* [Given passage]
Sonic Status

Broadlink TMAC tower update.

October 26, 2004

Tue Oct 26 11:02:56 PDT 2004 — Broadlink TMAC tower update. Broadlink reports an ETR of 1 hour, they are on site and working with Cisco engineers to repair the outage. -Scott, and Linda and Jason (from Broadlink)

Value Hosting migration to new web cluster.

October 26, 2004

Tue Oct 26 10:43:17 PDT 2004 — Value Hosting migration to new web cluster. Tomorrow, October 27th, at 11am, we will swing Value Hosting sites to the new web cluster. This should be a seamless migration.

Value Hosting customers using FrontPage will find their site migrated to the latest FP server extensions, which means their sites will now be compatible with FrontPage 2003.

After the migration, we will send an email to Value Hosting customers inviting them to test their web sites. We encourage these customers to test their sites at that time.

If you have questions or concerns regarding this migration, please visit the news://news.sonic.net/sonic.help.www newsgroup, or email support.

-Scott

Broadlink TMAC backhaul down.

October 26, 2004

Tue Oct 26 10:09:37 PDT 2004 — Broadlink TMAC backhaul down. At 9:43am today, the backhaul serving Broadlink customers in North Santa Rosa stopped passing traffic. Broadlink technicians are working on restoring service at this time. No other services should be affected, and we will update this status message as soon as possible. — John F

Apache patched.

October 26, 2004

Tue Oct 26 16:19:59 PDT 2004 — Apache patched. Apache on our new web cluster is now patched to guard against a recently-released exploit. No downtime was incurred with the upgrade, and the exploit wasn’t used against us. -Scott and Augie

Route flap.

October 26, 2004

Tue Oct 26 14:24:43 PDT 2004 — Route flap. At 1:40pm, we had a layer 2 link to San Jose Equinix flap, causing momentary unreachability to some Internet destinations. -Scott and John

Network Maintenance.

October 25, 2004

Mon Oct 25 17:28:00 PDT 2004 — Network Maintenance. Tonight at Midnight tonight we are going to be replacing some forwarding hardware on one of our new routers in San Francisco. While the upgrade is being conducted there will be degraded performance and potentially a few short service interruption as routing protocols converge. -Kelsey, Nathan and John

Update: We have confirmed that our previous issues were due to a bad forwarding card. After a quick replacement, everything looks great. The replacement itself required moving traffic off the router, which resulted in around 45 seconds of degraded service to a subset of Internet destination. This completes the first phase of Sonic.net’s new network build out — as of tonight, we have over 1.2 Gbps of capacity out of Santa Rosa! -Nathan and John

UFO/UUNET route flap caused temporary…

October 24, 2004

Sun Oct 24 10:12:23 PDT 2004 — UFO/UUNET route flap caused temporary instability. This morning from about 8:15 AM to 8:30 AM our route to UFO/UUNET flapped a few times causing connectivity problems to many sites. -Kavan

DSL Maintenance.

* [Provided data]

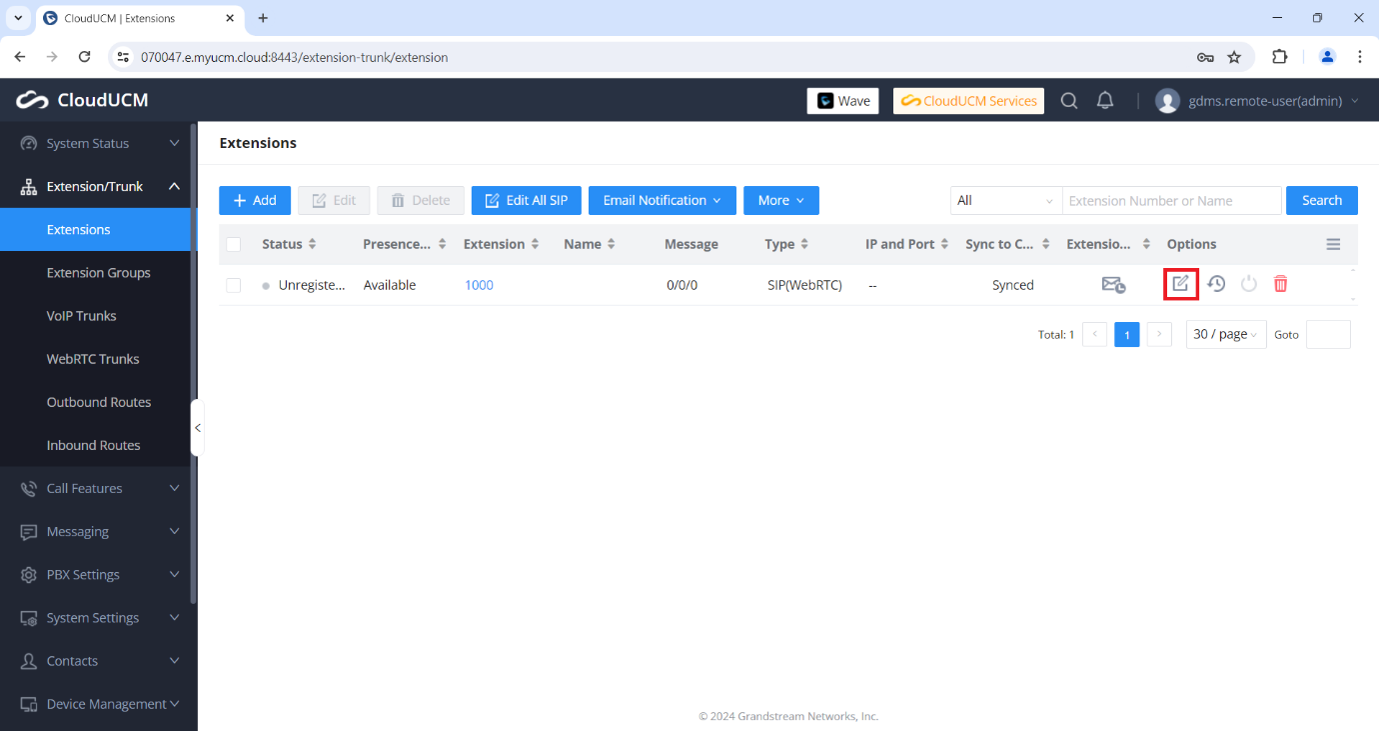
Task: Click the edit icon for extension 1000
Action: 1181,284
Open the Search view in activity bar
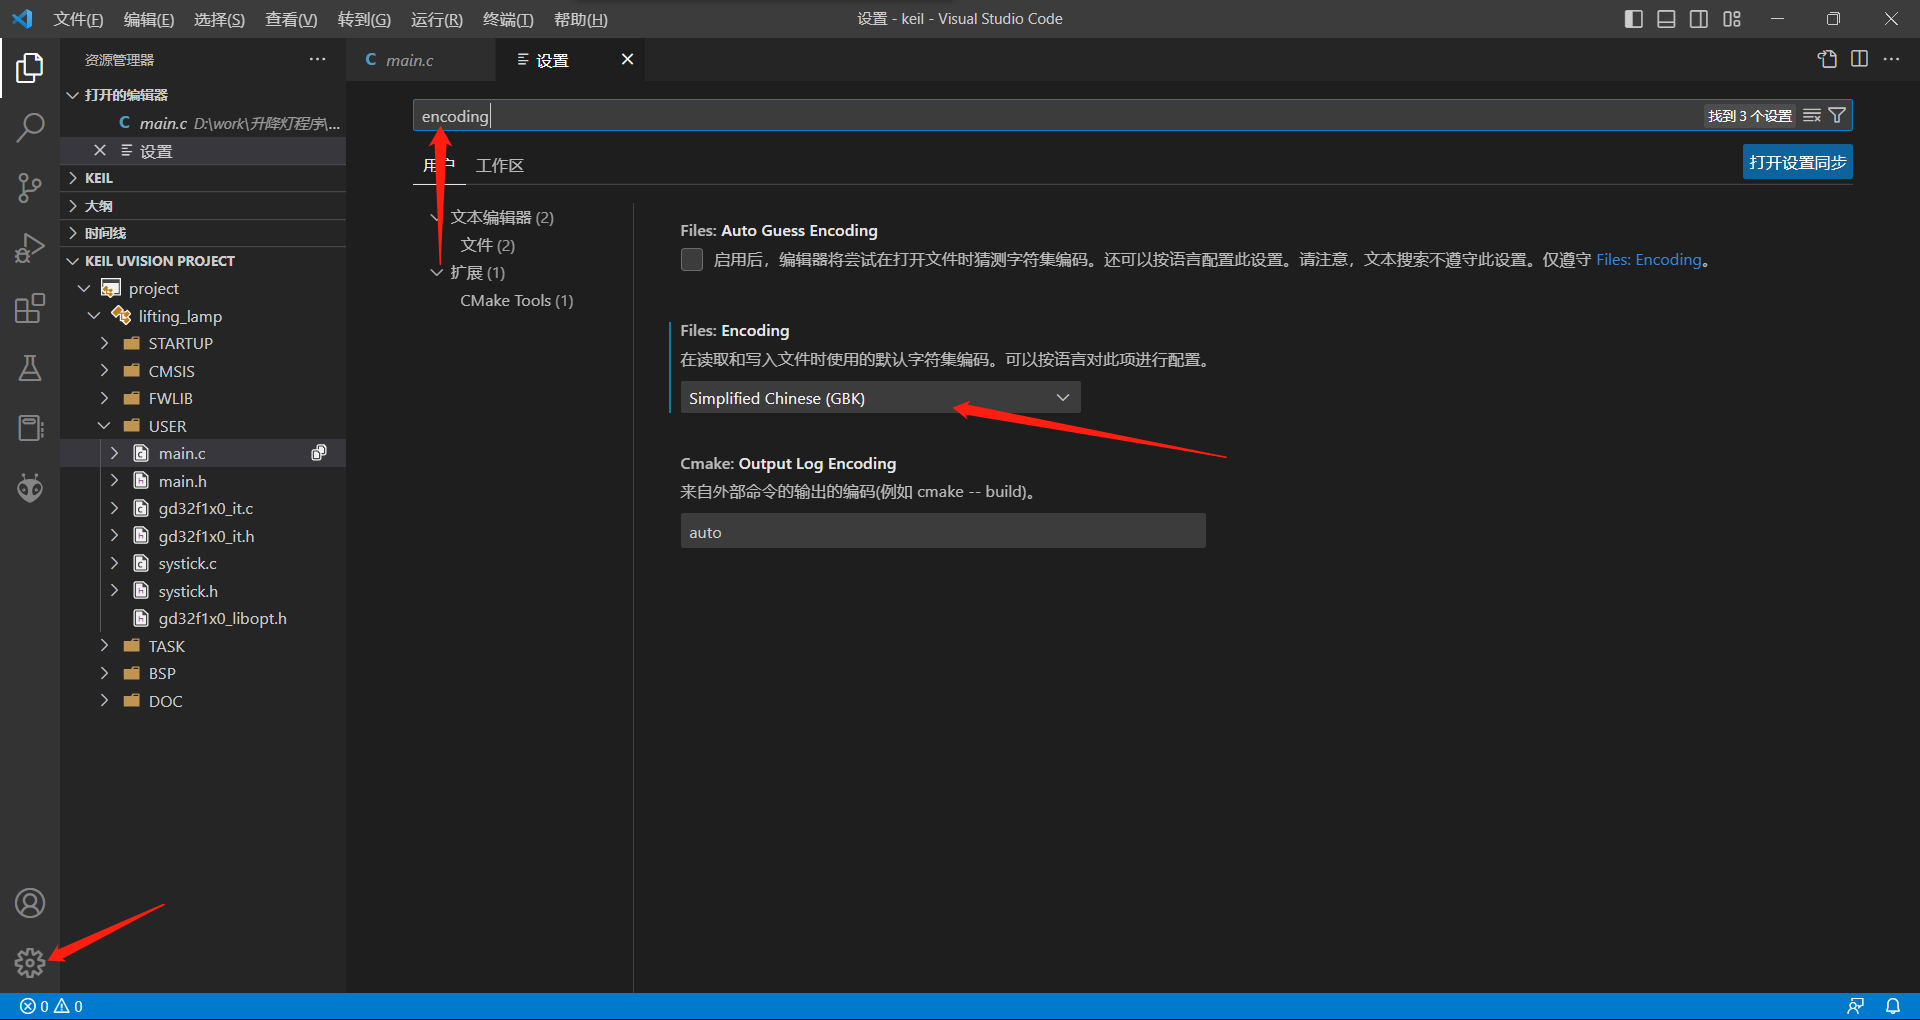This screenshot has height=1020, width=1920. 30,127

* [Exercise task A]
In the status page, what turned out to be the cause of the earlier network issues mentioned in the Network Maintenance update?
* [Exercise task B]
In the status page, rewrite the stretch from "Tue Oct 26 10:43:17" through "at that time.", putting "clients" in place of "customers".
* [Exercise task C]
Extend the status page, picking up after its last line.

* [Exercise output A]
A bad forwarding card.

* [Exercise output B]
Tue Oct 26 10:43:17 PDT 2004 — Value Hosting migration to new web cluster. Tomorrow, October 27th, at 11am, we will swing Value Hosting sites to the new web cluster. This should be a seamless migration.

Value Hosting clients using FrontPage will find their site migrated to the latest FP server extensions, which means their sites will now be compatible with FrontPage 2003.

After the migration, we will send an email to Value Hosting clients inviting them to test their web sites. We encourage these clients to test their sites at that time.

* [Exercise output C]
October 21, 2004

Thu Oct 21 14:32:55 PDT 2004 — DSL Maintenance. On Saturday morning at 1 am we will be performing maintenance on DSL equipment located in San Francisco. DSL customers served out of San Francisco will experience a brief interruption in service while the DSL router reboots. -Operations

SpamAssassin Hiccup.

October 20, 2004

Wed Oct 20 11:37:14 PDT 2004 — SpamAssassin Hiccup. Starting at approximately 2:00AM this morning 2 of our SpamAssassin servers acted up causing some percentage of mail to pass through unfiltered. We resolved the issue as soon as it was brought to our attention. -Kelsey

(Updated) Power outage in Santa Rosa.

October 19, 2004

Tue Oct 19 08:17:40 PDT 2004 — (Updated) Power outage in Santa Rosa. During the storm, we suffered a brief power outage, which triggered a failure in our Leibert UPS battery plant. This resulted in downtime for most of our services, beginning at 5:57AM, and lasting almost an hour. Email took a bit longer to bring online, and is available now – no email was lost, and any pending deliveries were queued.

Currently we’re running with the UPS bypassed and with our diesel generator running on standby in case of another utility outage. We will be working with Leibert service to determine why the UPS failed – our experience with the Leibert has been very, very disappointing, and while I normally hesitate to name a vendor here in the MOTD, I’m making an exception in this case.

Update: We’re back on UPS, after finding and eliminating a bad battery cell. We also found three other batteries which were dropping below the ideal voltage when a load was applied. All of these batteries were recently tested, so we’re investigating why we’ve got such a large number of battery failures.

Subsequent to this outage, we’re working up a list of lessons learned, and items for our to-do list, to avoid the impact of this type of failure in the future. Here’s a few of the items we’re beginning work on now:

Deploy additional battery cabinet in parallel – cost, around $17,000. Coordinate with Leibert and test to assure that system is RELIABLE! Schedule and execute full live system tests during 3AM maint window. Increase descriptiveness of text paging, and the number of people paged. Add UPS contact monitoring via Honeywell system and manned call center. Deploy RADIUS and DNS servers in San Francisco datacenter for redundancy. Test network routing absent Santa Rosa datacenter to assure reachability. Deploy an additional UPS here for systems and routers with dual inputs. Add UPS to voicemail system, and increase runtime on phone system UPS. Drill process for customer notification and internal response.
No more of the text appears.